August 28, 2018

Critical failure and the mechanics of causality

The biggest critical failure that I’ve ever experienced on a project happened on the first week of 2014 and caused a recurring outage that lasted a full four days.

It was my very first large-scale, distributed production system with multi-national integrations and a real-time messaging component. I had been on the project for 3 months and had inherited the tech lead role which I shared with a senior colleague who had joined after me. Suffice to say we lost a lifetime’s worth of sleep that week.

The project itself was replete with problems. In spite of the excellent technical foundations the original tech leads had laid, the core web application had been eroded into a (well-tested) ball of mud1 and for various legitimate reasons nobody understood the current runtime architecture or how it got deployed to production2.

“A Big Ball of Mud is a haphazardly structured, sprawling, sloppy, duct-tape-and-baling-wire, spaghetti-code jungle.
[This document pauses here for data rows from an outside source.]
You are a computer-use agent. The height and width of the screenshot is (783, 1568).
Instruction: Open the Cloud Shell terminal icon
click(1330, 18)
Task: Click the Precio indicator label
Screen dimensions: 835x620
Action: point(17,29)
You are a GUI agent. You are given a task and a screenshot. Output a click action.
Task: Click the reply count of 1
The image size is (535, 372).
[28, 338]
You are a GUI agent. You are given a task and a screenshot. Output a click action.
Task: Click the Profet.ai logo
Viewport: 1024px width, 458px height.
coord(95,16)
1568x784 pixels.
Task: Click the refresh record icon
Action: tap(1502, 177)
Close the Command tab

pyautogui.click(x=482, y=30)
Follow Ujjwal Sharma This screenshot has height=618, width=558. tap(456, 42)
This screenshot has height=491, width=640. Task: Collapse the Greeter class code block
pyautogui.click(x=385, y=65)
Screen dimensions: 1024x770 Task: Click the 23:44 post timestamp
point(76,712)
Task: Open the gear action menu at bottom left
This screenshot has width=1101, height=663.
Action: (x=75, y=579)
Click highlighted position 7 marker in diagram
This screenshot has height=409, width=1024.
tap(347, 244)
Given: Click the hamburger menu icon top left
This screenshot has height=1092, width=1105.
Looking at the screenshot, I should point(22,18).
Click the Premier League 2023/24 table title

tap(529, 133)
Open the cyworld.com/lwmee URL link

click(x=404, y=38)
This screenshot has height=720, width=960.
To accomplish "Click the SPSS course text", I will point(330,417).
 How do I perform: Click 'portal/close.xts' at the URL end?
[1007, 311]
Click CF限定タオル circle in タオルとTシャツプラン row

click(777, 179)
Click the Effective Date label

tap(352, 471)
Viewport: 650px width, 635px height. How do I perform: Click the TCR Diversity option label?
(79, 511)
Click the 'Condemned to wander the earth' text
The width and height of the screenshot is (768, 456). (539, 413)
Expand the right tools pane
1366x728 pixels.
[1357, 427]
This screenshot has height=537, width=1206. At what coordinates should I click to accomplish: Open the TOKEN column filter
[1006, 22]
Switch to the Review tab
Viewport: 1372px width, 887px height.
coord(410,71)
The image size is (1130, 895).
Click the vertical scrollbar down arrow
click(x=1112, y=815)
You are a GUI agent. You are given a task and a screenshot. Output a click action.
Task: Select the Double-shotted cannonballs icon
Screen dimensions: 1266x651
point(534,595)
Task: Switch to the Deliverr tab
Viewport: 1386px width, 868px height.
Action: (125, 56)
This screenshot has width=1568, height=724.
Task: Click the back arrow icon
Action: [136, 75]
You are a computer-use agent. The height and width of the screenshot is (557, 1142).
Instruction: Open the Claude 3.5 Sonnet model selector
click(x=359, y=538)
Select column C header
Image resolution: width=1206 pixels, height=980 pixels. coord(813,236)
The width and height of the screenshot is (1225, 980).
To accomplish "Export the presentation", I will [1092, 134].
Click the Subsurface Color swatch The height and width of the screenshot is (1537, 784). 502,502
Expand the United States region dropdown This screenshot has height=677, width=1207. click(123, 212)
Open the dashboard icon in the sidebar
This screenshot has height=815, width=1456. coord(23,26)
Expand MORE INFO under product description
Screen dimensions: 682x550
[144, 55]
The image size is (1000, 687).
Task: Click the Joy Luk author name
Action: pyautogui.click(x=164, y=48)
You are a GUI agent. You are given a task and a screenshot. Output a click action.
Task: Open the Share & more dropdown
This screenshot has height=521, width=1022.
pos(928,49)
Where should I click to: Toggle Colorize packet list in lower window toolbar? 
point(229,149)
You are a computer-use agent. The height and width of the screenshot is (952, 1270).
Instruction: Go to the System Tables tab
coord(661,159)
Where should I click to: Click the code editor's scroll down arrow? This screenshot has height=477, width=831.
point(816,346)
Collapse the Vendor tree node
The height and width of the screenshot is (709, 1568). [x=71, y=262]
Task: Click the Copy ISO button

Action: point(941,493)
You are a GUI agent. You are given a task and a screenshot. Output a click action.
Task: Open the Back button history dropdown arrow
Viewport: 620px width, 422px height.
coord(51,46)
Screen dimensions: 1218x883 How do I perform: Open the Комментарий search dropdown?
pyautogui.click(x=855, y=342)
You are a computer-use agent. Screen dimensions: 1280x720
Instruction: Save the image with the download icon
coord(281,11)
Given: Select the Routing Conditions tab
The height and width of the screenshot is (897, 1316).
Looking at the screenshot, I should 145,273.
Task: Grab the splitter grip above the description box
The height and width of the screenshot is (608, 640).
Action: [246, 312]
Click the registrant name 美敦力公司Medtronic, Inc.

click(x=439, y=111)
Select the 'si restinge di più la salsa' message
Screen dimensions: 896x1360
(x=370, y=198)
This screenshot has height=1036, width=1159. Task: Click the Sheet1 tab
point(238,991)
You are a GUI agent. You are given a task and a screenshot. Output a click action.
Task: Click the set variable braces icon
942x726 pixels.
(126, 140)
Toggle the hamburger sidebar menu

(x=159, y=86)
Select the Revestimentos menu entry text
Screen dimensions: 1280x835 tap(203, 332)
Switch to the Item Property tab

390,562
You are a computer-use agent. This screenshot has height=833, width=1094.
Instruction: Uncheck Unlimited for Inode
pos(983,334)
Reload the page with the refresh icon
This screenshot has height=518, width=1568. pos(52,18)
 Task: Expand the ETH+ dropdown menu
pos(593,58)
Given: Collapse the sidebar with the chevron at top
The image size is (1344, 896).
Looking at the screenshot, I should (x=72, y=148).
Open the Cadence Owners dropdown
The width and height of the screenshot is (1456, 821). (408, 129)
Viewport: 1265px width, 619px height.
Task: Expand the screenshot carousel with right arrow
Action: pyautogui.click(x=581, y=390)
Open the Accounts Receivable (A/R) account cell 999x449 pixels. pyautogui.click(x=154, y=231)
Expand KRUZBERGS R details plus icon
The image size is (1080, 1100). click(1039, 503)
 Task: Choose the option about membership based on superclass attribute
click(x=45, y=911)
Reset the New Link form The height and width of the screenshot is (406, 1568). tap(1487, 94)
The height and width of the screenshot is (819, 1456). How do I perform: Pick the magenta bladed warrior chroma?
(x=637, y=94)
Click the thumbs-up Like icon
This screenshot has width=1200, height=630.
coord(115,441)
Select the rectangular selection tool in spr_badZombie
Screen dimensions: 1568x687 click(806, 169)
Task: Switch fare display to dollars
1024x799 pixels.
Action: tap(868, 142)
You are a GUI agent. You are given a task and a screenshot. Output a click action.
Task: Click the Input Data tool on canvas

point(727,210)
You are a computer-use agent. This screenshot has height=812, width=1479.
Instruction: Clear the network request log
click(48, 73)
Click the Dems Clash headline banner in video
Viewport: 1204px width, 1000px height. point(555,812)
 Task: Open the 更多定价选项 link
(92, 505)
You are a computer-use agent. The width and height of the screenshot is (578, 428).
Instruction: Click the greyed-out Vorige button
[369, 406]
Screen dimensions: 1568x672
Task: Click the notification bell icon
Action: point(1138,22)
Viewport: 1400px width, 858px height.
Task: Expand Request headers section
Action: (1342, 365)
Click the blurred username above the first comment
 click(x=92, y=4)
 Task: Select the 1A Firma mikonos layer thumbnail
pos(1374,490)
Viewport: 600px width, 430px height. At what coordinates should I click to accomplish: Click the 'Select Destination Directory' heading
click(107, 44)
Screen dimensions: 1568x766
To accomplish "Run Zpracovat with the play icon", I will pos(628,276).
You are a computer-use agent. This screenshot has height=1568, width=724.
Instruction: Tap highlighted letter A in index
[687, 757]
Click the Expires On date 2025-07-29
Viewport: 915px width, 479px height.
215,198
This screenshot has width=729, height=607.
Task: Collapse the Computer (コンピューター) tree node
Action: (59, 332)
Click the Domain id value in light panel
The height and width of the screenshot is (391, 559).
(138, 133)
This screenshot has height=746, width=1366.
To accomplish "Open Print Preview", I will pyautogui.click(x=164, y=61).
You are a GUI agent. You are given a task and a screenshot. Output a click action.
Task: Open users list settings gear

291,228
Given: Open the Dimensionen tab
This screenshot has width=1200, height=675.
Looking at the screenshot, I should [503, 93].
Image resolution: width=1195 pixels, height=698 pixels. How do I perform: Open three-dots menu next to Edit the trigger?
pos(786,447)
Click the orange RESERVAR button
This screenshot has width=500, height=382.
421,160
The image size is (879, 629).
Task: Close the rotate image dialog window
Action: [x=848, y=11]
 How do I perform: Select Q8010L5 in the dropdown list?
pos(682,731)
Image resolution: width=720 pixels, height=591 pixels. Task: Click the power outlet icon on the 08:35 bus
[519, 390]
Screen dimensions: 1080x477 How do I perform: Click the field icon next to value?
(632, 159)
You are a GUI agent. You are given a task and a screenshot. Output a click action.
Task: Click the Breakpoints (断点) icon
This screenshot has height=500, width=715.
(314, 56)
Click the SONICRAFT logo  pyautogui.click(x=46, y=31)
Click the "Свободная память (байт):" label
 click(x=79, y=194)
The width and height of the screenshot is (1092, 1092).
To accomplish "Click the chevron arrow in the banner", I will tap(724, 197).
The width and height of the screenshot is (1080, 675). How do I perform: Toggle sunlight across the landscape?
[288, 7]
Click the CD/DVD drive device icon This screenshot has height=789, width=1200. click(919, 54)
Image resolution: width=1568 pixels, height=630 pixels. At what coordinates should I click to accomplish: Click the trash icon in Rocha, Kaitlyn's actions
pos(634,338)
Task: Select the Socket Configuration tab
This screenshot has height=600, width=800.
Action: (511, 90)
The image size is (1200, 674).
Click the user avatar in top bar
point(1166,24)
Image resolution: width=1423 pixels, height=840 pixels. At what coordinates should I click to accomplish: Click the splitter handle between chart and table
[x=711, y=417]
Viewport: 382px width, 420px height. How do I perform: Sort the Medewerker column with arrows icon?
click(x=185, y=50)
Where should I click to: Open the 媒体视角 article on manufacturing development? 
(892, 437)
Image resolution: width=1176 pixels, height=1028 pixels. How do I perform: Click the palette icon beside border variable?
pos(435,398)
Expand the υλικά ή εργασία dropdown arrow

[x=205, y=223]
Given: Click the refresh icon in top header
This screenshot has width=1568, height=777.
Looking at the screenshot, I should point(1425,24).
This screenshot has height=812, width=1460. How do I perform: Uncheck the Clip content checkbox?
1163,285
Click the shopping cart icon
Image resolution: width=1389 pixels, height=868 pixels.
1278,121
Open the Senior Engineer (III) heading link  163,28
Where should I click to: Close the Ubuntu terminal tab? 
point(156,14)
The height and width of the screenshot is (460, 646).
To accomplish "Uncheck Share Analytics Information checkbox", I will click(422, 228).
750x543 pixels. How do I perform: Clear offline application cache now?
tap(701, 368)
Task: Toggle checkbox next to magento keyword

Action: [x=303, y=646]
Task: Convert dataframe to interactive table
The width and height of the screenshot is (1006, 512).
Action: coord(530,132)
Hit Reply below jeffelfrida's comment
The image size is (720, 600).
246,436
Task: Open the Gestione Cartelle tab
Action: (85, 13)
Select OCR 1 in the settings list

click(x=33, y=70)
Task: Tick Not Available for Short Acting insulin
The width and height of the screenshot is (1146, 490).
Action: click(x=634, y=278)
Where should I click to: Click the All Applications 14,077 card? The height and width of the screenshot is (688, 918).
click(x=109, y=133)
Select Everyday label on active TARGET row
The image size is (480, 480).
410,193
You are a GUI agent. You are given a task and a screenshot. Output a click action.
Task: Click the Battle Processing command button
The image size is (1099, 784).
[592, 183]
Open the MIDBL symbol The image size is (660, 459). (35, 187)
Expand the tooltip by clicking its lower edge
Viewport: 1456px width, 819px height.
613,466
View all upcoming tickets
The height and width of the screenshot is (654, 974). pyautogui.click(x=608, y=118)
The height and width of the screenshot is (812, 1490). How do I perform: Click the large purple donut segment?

These systems show unmistakable signs of unregulated growth, and repeated, expedient repair.”1

Our client, the product owner, had been using us to bootstrap his startup and was aggressively chasing growth (i.e. features) without any reprieve for almost 2 years3. All while leveraging a relatively inexperienced team that suffered high attrition, unhealthy levels of priority and context-switching, breaks in project continuity and working in a highly sophisticated tech stack nobody had any significant experience in4.

There was a lot of firefighting and the problems seemed serious enough that I was absolutely terrified of not being able to cope. So armed with a rigorous report of about two dozen urgent “tech debt” items, I recommended a complete feature freeze as my first act as tech lead. Alas, greatness is not achieved by capitulating to the demands of harsh reality, so feature development was (of course) prioritised above all else.

Scotty from Star Trek

It was in this context that we were faced with a spectacular outage. While certainly not ideal, the journey to finding the root cause was not without some personal cognitive failures (jumping to conclusions is best done in an excited panic).

The technical details

The central part of the system was a few message broker(worker) processes that would respond directly to incoming user messages fast as possible5. In practice this was a bunch of Celery workers subscribed to queues on a RabbitMQ cluster and acting on data lookups to a MongoDB cluster. Because there was some business logic they needed to leverage, the workers lived in the same repository as the Django web application to keep things DRY. There was actually more than one type of worker and they were differentiated by means of injected configuration. These workers were failing to reply to incoming messages and we didn’t know why. It was a highly critical problem, and in certain cases could lead to a potential life-and-death situation. No pressure.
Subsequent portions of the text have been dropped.